Fighting Oblivion with a New Kind of Computer

April 13, 2017 • Blog Post

Computers are no longer able to cope with the exponential data growth in several areas

The architecture of all computers in use today is more than 60 years old. Already today, computers are no longer able to cope with the exponential data growth in several areas - areas like medical research where the imaging and analysis of genetic information create immense amounts of raw data.


In order to solve this challenge, the German Center for Neurodegenerative Diseases (DZNE) an institution researching, among other things, Parkinson's and Alzheimer's disease recently closed a collaboration agreement with Hewlett Packard Enterprise to leverage HPEs new computing architecture.


Back in December 2016 at HPE Discover in London, HPE unveiled the proof-of-concept prototype for Memory-Driven Computing a concept that puts memory, not processing, at the center of the computing platform. Memory-Driven Computing will realize performance and efficiency gains and deliver big data insights not possible today. Current computing architectures use a lot of time and power moving data between different storage layers a component the new architecture aims to resolve.



For example, a Monte Carlo simulation is used, among other things, by banks and securities traders to predict the development of stock market or foreign exchange rates. With today's systems, such a Monte Carlo simulation takes almost two hours. But early tests have shown that with Memory-Driven Computing it can take just a little more than a second.


Recently at the annual CeBIT conference in Germany, HPEs VP and Deputy Director at Hewlett Packard Labs, Andrew Wheeler, displayed the hardware and showed the progress of Memory-Driven Computing and The Machine research program.


"We're very excited about the continued progress of The Machine research program", Wheeler said. "As we've shared previously, were continuing to develop and commercialize this new computer architecture. This includes extending the performance and capabilities of the proof-of-concept prototype to further refine the architecture and its technology components as well as accelerating commercialization of the technologies developed under The Machine research project into new and existing products."

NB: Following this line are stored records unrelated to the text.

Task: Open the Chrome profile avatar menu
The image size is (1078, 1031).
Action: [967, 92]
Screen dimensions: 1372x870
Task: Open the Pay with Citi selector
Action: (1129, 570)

HPE is also exploring new use cases of this new computer architecture with partners and the collaboration agreement with DZNE is a great opportunity to explore the implications for Memory-Driven Computing. DZNE produces very large amounts of data, for example when recording images of the brain using magnetic resonance tomography (MRT). The analysis of this data today usually takes between seven and 14 days, and only then can the researchers define the next step and start another analysis cycle.


The use of HPE's new computer architecture would not only speed up the analysis of these data dramatically, it would also make it possible to use images with significantly higher quality. Since we announced our partnership with DZNE, the Memory-Driven Computing pilot program has demonstrated a 100x improvement in analysis speed. This isnt possible with conventional systems today because the volume of data associated with higher resolution images is simply too large for a system to handle. This pilot program with DZNE demonstrates how HPEs advanced Memory-Driven Computing technology could dramatically accelerate the evaluation of high-volume data sets, facilitating much faster analysis and improving patient care.